**Texte source:**

FAÏENCES FRANÇAISES
Table des matières RÉGION DU NORD
Table des matières Faïences de Rouen. - Le type des faïences du Nord se trouve caractérisé par les productions de la fabrication rouennaise, dont l'influence se fit sentir dans toute la contrée où elle fit souche.
La pureté et le bon goût du style Louis XIV et Louis XV, alliés à la sobriété des formes, se retrouvent dans toutes ses productions. A part les premiers débuts de la fabrication, qui se ressentent de la présence d'ouvriers nivernais, ces faïences sont faciles à distinguer des autres: 1° par leurs formes; 2° par leur décor; 3° par la pureté et l'éclat de leur émail et de leurs couleurs.
La forme des assiettes et des plats (fig. 6, B et C), de même que les figures 22, 24, 28 à 30, et 23 à 27, donnent une idée suffisante de ces formes et de leur décor pour qu'il soit superflu de les décrire.
Le style rayonnant, caractérisant la seconde époque des faïences de Rouen, date de 1710; il s'est continué d'une manière suivie jusqu'en 1760.

**Consigne:**
Poursuivez le texte sur les faïences de Rouen après sa dernière phrase.

**Données:**
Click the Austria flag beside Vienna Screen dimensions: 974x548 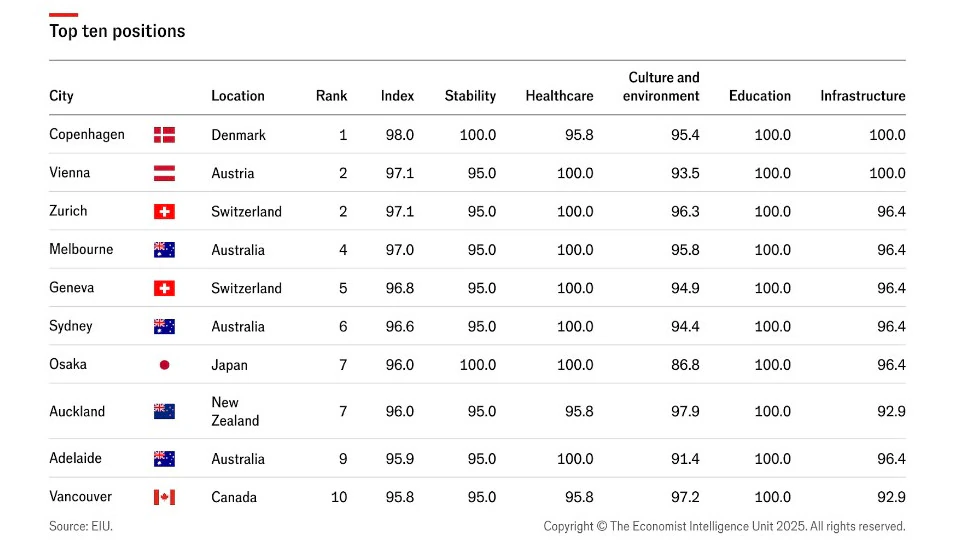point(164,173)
--
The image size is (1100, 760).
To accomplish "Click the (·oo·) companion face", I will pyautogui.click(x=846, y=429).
* * *
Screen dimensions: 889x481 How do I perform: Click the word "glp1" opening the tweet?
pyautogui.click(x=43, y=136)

**Réponse:**
Sur un émail d'une blancheur irréprochable se détache en bleu pur et profond de fines et ravissantes dentelles (fig. 23, 24 et 27), qui firent la vogue si méritée de ce centre céramique de premier ordre.
Fondé, vers 1644, par Nicolas Poirel, sieur de Grandval, celui-ci céda l'exploitation et son privilège de cinquante années à Edme Poterat, de Saint-Étienne, qui, s'entourant d'ouvriers nivernais, commença la vogue de cette usine dans laquelle Louis Poterat devait s'illustrer par son décor style rayonnant. Si les premiers débuts rappellent le décor nivernais, Louis Poterat, secouant le joug imitateur, inculqua à la fabrication rouennaise un type tout particulier qui lui fut propre, en inventant le décor dentelle monochrome (fig. 23 et 24), qu'il rehaussa également de rouge, et auquel il ajouta, par la suite, comme couleurs polychromes, le jaune, le rouge et le vert (fig. 26 et 27).
Fig. 25.
Fig. 26.
Les pièces dites en jaune ocre (fig. 29), marquent l'apogée de la fabrication.
Fig. 27.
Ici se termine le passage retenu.